WORK TO COMPLETE:
Copy out the following records word for word, keeping every line as it is.

*** RECORDS SHOWN Section Begins ***

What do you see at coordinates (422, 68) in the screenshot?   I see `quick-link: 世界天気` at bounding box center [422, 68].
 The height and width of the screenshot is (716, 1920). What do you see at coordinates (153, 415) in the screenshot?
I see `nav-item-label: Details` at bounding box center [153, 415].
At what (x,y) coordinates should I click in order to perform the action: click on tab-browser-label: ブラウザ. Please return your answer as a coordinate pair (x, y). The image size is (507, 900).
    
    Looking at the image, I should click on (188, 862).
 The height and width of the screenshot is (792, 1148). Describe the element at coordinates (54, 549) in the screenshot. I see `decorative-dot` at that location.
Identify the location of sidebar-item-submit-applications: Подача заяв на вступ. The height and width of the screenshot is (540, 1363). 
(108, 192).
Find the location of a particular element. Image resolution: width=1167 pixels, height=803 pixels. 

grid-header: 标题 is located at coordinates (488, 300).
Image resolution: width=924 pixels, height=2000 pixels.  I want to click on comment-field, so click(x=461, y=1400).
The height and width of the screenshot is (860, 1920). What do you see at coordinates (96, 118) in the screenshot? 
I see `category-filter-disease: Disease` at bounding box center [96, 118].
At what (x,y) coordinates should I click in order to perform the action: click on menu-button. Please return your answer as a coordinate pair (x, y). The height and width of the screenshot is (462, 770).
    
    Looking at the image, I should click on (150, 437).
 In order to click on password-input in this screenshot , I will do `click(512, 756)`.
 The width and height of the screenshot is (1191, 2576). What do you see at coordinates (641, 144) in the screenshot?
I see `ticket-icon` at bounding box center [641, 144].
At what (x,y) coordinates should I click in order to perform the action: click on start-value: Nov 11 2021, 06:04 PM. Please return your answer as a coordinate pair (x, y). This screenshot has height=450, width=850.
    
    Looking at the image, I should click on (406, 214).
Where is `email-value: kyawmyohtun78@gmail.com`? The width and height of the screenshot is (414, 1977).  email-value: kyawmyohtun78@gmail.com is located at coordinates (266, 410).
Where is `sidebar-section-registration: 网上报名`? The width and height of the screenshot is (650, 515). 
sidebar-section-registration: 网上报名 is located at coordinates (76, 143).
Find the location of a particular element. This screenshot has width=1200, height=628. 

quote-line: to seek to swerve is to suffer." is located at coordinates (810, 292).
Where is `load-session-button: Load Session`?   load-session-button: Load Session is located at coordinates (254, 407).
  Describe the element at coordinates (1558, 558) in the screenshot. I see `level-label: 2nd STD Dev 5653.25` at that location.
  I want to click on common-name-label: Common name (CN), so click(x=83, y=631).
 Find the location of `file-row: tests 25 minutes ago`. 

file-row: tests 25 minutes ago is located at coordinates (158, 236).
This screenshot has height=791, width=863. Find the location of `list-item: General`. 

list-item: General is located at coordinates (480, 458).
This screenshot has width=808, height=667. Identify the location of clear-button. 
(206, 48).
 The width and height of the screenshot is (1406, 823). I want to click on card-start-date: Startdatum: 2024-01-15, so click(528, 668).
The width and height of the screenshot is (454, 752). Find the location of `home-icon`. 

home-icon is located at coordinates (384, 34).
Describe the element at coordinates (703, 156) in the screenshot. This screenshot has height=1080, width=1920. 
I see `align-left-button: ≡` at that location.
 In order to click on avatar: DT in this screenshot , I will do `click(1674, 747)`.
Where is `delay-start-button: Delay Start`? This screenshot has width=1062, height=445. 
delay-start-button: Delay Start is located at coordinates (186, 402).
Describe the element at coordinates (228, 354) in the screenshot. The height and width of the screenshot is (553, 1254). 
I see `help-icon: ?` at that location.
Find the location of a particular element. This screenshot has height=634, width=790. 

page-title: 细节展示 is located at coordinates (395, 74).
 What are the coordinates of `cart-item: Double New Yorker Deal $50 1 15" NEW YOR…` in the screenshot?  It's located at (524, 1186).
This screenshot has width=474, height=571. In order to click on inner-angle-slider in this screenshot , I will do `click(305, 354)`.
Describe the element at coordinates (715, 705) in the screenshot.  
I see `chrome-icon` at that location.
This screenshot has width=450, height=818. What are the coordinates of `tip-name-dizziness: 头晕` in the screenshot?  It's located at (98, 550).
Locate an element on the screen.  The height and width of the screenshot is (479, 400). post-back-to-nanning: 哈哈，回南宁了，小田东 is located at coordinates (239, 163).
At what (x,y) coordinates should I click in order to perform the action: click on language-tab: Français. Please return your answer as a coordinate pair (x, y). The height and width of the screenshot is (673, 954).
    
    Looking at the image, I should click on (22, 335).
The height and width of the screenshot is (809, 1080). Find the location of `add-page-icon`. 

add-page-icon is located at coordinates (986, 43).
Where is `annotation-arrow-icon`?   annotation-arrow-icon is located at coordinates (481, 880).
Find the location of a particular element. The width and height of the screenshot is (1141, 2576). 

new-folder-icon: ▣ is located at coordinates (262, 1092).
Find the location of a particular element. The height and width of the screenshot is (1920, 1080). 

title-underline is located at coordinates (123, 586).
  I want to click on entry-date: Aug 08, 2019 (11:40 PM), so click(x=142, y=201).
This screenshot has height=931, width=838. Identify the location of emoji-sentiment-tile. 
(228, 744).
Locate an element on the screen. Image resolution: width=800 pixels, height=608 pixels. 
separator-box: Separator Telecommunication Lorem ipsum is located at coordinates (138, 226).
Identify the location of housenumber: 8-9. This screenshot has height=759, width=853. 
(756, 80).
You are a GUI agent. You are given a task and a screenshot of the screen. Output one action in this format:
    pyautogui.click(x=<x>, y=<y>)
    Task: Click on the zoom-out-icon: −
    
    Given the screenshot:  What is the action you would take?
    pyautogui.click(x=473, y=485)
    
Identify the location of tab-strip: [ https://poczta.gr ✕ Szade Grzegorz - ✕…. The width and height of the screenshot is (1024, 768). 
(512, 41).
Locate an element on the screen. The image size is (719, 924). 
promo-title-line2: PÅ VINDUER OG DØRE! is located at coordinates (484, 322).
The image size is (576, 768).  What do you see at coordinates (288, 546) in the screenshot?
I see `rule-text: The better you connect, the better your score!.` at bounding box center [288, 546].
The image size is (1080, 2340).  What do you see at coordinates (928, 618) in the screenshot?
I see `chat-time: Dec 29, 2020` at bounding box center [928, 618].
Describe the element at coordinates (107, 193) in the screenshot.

*** RECORDS SHOWN Section Ends ***

ANSWER:
What do you see at coordinates (422, 68) in the screenshot?   I see `quick-link: 世界天気` at bounding box center [422, 68].
 The height and width of the screenshot is (716, 1920). What do you see at coordinates (153, 415) in the screenshot?
I see `nav-item-label: Details` at bounding box center [153, 415].
At what (x,y) coordinates should I click in order to perform the action: click on tab-browser-label: ブラウザ. Please return your answer as a coordinate pair (x, y). The image size is (507, 900).
    
    Looking at the image, I should click on (188, 862).
 The height and width of the screenshot is (792, 1148). Describe the element at coordinates (54, 549) in the screenshot. I see `decorative-dot` at that location.
Identify the location of sidebar-item-submit-applications: Подача заяв на вступ. The height and width of the screenshot is (540, 1363). 
(108, 192).
Find the location of a particular element. Image resolution: width=1167 pixels, height=803 pixels. 

grid-header: 标题 is located at coordinates (488, 300).
Image resolution: width=924 pixels, height=2000 pixels.  I want to click on comment-field, so click(x=461, y=1400).
The height and width of the screenshot is (860, 1920). What do you see at coordinates (96, 118) in the screenshot? 
I see `category-filter-disease: Disease` at bounding box center [96, 118].
At what (x,y) coordinates should I click in order to perform the action: click on menu-button. Please return your answer as a coordinate pair (x, y). The height and width of the screenshot is (462, 770).
    
    Looking at the image, I should click on (150, 437).
 In order to click on password-input in this screenshot , I will do `click(512, 756)`.
 The width and height of the screenshot is (1191, 2576). What do you see at coordinates (641, 144) in the screenshot?
I see `ticket-icon` at bounding box center [641, 144].
At what (x,y) coordinates should I click in order to perform the action: click on start-value: Nov 11 2021, 06:04 PM. Please return your answer as a coordinate pair (x, y). This screenshot has height=450, width=850.
    
    Looking at the image, I should click on (406, 214).
Where is `email-value: kyawmyohtun78@gmail.com`? The width and height of the screenshot is (414, 1977).  email-value: kyawmyohtun78@gmail.com is located at coordinates (266, 410).
Where is `sidebar-section-registration: 网上报名`? The width and height of the screenshot is (650, 515). 
sidebar-section-registration: 网上报名 is located at coordinates (76, 143).
Find the location of a particular element. This screenshot has width=1200, height=628. 

quote-line: to seek to swerve is to suffer." is located at coordinates (810, 292).
Where is `load-session-button: Load Session`?   load-session-button: Load Session is located at coordinates (254, 407).
  Describe the element at coordinates (1558, 558) in the screenshot. I see `level-label: 2nd STD Dev 5653.25` at that location.
  I want to click on common-name-label: Common name (CN), so click(x=83, y=631).
 Find the location of `file-row: tests 25 minutes ago`. 

file-row: tests 25 minutes ago is located at coordinates (158, 236).
This screenshot has height=791, width=863. Find the location of `list-item: General`. 

list-item: General is located at coordinates (480, 458).
This screenshot has width=808, height=667. Identify the location of clear-button. 
(206, 48).
 The width and height of the screenshot is (1406, 823). I want to click on card-start-date: Startdatum: 2024-01-15, so click(528, 668).
The width and height of the screenshot is (454, 752). Find the location of `home-icon`. 

home-icon is located at coordinates (384, 34).
Describe the element at coordinates (703, 156) in the screenshot. This screenshot has height=1080, width=1920. 
I see `align-left-button: ≡` at that location.
 In order to click on avatar: DT in this screenshot , I will do `click(1674, 747)`.
Where is `delay-start-button: Delay Start`? This screenshot has width=1062, height=445. 
delay-start-button: Delay Start is located at coordinates (186, 402).
Describe the element at coordinates (228, 354) in the screenshot. The height and width of the screenshot is (553, 1254). 
I see `help-icon: ?` at that location.
Find the location of a particular element. This screenshot has height=634, width=790. 

page-title: 细节展示 is located at coordinates (395, 74).
 What are the coordinates of `cart-item: Double New Yorker Deal $50 1 15" NEW YOR…` in the screenshot?  It's located at (524, 1186).
This screenshot has width=474, height=571. In order to click on inner-angle-slider in this screenshot , I will do `click(305, 354)`.
Describe the element at coordinates (715, 705) in the screenshot.  
I see `chrome-icon` at that location.
This screenshot has width=450, height=818. What are the coordinates of `tip-name-dizziness: 头晕` in the screenshot?  It's located at (98, 550).
Locate an element on the screen.  The height and width of the screenshot is (479, 400). post-back-to-nanning: 哈哈，回南宁了，小田东 is located at coordinates (239, 163).
At what (x,y) coordinates should I click in order to perform the action: click on language-tab: Français. Please return your answer as a coordinate pair (x, y). The height and width of the screenshot is (673, 954).
    
    Looking at the image, I should click on (22, 335).
The height and width of the screenshot is (809, 1080). Find the location of `add-page-icon`. 

add-page-icon is located at coordinates (986, 43).
Where is `annotation-arrow-icon`?   annotation-arrow-icon is located at coordinates (481, 880).
Find the location of a particular element. The width and height of the screenshot is (1141, 2576). 

new-folder-icon: ▣ is located at coordinates (262, 1092).
Find the location of a particular element. The height and width of the screenshot is (1920, 1080). 

title-underline is located at coordinates (123, 586).
  I want to click on entry-date: Aug 08, 2019 (11:40 PM), so click(x=142, y=201).
This screenshot has height=931, width=838. Identify the location of emoji-sentiment-tile. 
(228, 744).
Locate an element on the screen. Image resolution: width=800 pixels, height=608 pixels. 
separator-box: Separator Telecommunication Lorem ipsum is located at coordinates (138, 226).
Identify the location of housenumber: 8-9. This screenshot has height=759, width=853. 
(756, 80).
You are a GUI agent. You are given a task and a screenshot of the screen. Output one action in this format:
    pyautogui.click(x=<x>, y=<y>)
    Task: Click on the zoom-out-icon: −
    
    Given the screenshot:  What is the action you would take?
    pyautogui.click(x=473, y=485)
    
Identify the location of tab-strip: [ https://poczta.gr ✕ Szade Grzegorz - ✕…. The width and height of the screenshot is (1024, 768). 
(512, 41).
Locate an element on the screen. The image size is (719, 924). 
promo-title-line2: PÅ VINDUER OG DØRE! is located at coordinates (484, 322).
The image size is (576, 768).  What do you see at coordinates (288, 546) in the screenshot?
I see `rule-text: The better you connect, the better your score!.` at bounding box center [288, 546].
The image size is (1080, 2340).  What do you see at coordinates (928, 618) in the screenshot?
I see `chat-time: Dec 29, 2020` at bounding box center [928, 618].
Describe the element at coordinates (107, 193) in the screenshot.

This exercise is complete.